А пока человек мечется между полюсами истин, между выбором дня и ночи, между быть или не быть, – подбрасывает дров в кострище души своей, где она и сгорает благополучно, как мысль, как рукопись.
И зачастую истина заключается в давнишней дилемме: люпус люпус эст.[24] Лучше иди, посмотри на одного такого сомневающегося. Может, всё же поймёшь правду души своей.
С этими словами Ангел рубанул рукой воздух, и пространство перед ним разодралось на две части, словно холст картины, за которой в образовавшейся прорехе, виднелось какое-то помещение больше похожее на тюремный каземат.
Пока Никита пытался разглядеть что-либо в этом каменном мешке, он, как живой, надвинулся, всосал Никиту с утробным вздохом, будто кит, заглатывающий планктон. А ожившее на секунду пространство сомкнулось за спиной, снова превратилось в глухую холодную стену с облупившейся штукатуркой да зелёными пятнами плесени, ядовито высвечивающей посреди водяных подпалин. Бетонный пол тоже сиял мокрыми пятнами, но отнюдь не после мытья. Грязные скопления лужиц, вокруг которых, словно лепестки у ромашки, отпечатались следы сапог: быть или не быть, расстреляют, на каторгу пошлют, оправдают (?) – гадай на тюремной ромашке, авось улыбнётся фортуна.

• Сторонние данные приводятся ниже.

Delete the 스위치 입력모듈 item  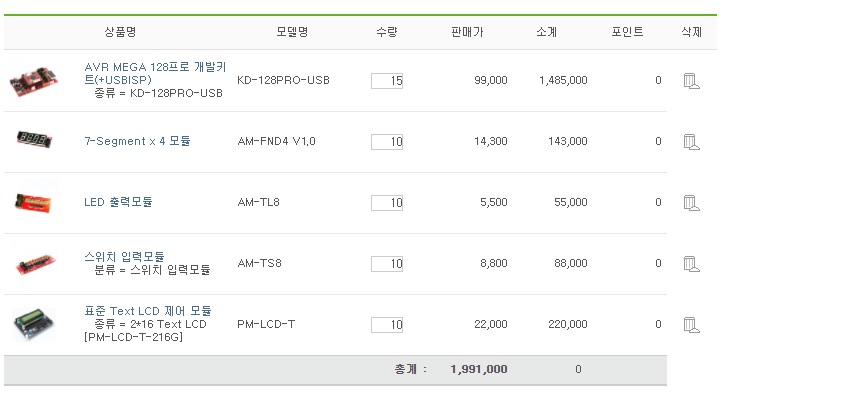(x=691, y=264)
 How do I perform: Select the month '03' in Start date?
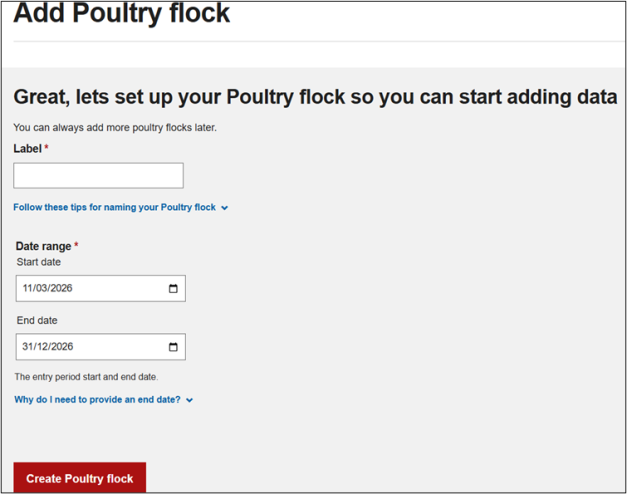click(41, 288)
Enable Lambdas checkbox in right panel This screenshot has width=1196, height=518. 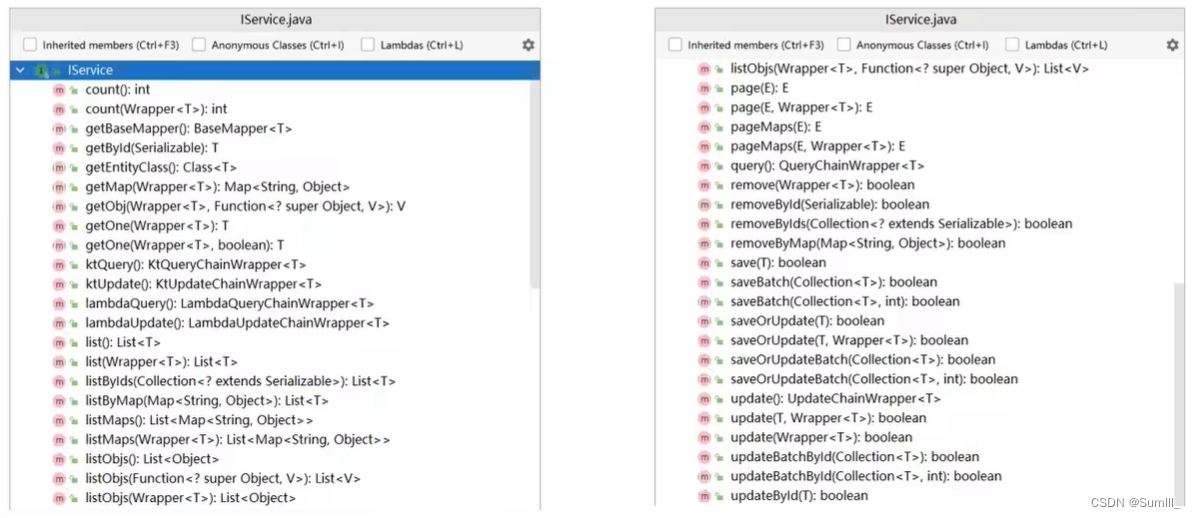pyautogui.click(x=1012, y=45)
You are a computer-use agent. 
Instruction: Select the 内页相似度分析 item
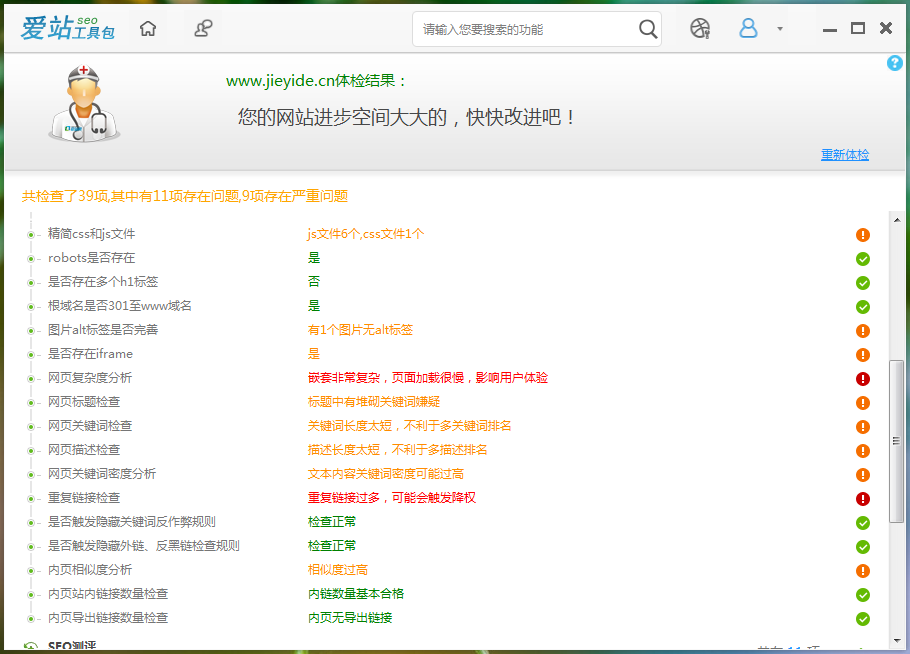[90, 570]
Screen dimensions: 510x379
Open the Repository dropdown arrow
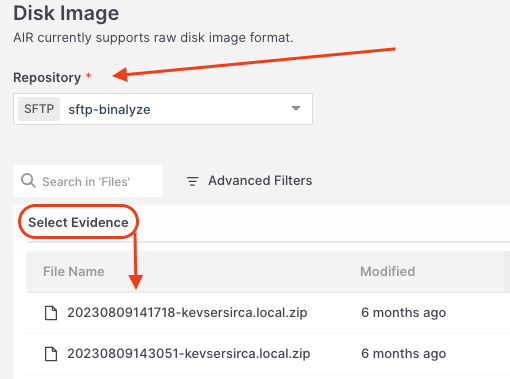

На нарах в тюремном халате – удивительно, как автор любит одевать героев в халаты и балахоны – сидел человек. Один на всю маленькую грязную квартиру, ставшей на короткое время его собственностью. Даже не собственностью, а пристанищем, отделяющим его от остального ядовитого мира. Уставившись в пространство, заключённый бездумно пытался разглядеть в тёмном заплёванном углу за парашей, которая больше походила на средневековое орудие пыток, что-то живое, шевелящееся. То ли мокрицы справляли там свою мокричную свадьбу, то ли ожившие тени затеяли возню, ничуть не обращая внимания на соседа, но его именно это место заинтересовало просыпающейся в нём, затаённой до этого, жизнью отдельного тюремного мира.